Gini index of co‐location: Given all other covariates, Figure 6a suggests that inhabitants with meeting patterns that are centred around a few other districts entail reduced infection rates for a specific district. This tendency is only suspended in the week starting on March 17th during the early lockdown in Bavaria. The corresponding estimate is positive and significant. Right after the national lockdown on 22 March 2020, is ordered, the effect is not significantly different from zero for one week (03–24). The estimated effects remain low but negative until the German government introduces compulsory masks in public areas on 22 April (Mitze et al., 2020). Thereupon, the effect has a clear downwards tendency. Once policymakers slowly lift the lockdown measures, the estimate declines further until its maximum in the penultimate week of our observational period.
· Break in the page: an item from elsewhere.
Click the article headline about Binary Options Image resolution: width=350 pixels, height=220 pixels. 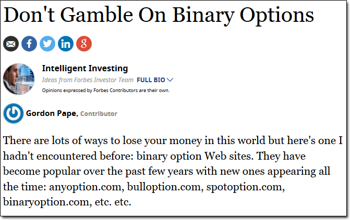[x=159, y=16]
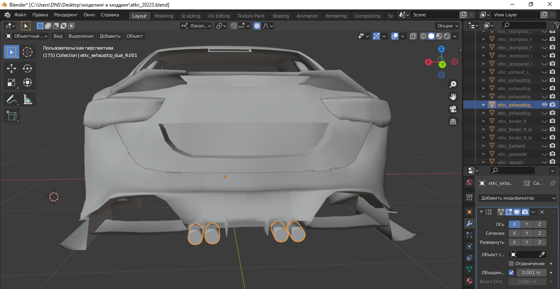Toggle X-ray display in the viewport header
The image size is (560, 289).
pos(413,36)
This development may be viewed as evidence that a more focused attribution of co‐location probabilities in a district becomes more crucial over time.

Percentage staying put: Suppose the percentage of inhabitants in a district staying put is large relative to the national tendency. In that case, we expect the incidence of infections throughout the lockdown period to be lower. We deduce this result from the largely negative estimates in Figure 6b for the weeks between 10 March and 12 May. Once the orders are relaxed, on the other hand, the standard errors of the respective covariate become relatively large, and the effect vanishes in the final week of the study. A possible explanation for this phenomenon is that when daily infections decline, most diseases are related to local outbreaks (as already mentioned in Section 2). These breakouts, in turn, cannot be associated with the percentage of people staying put. One exception to this finding is the estimate in the week starting on 26 May, where we encounter a significant positive effect.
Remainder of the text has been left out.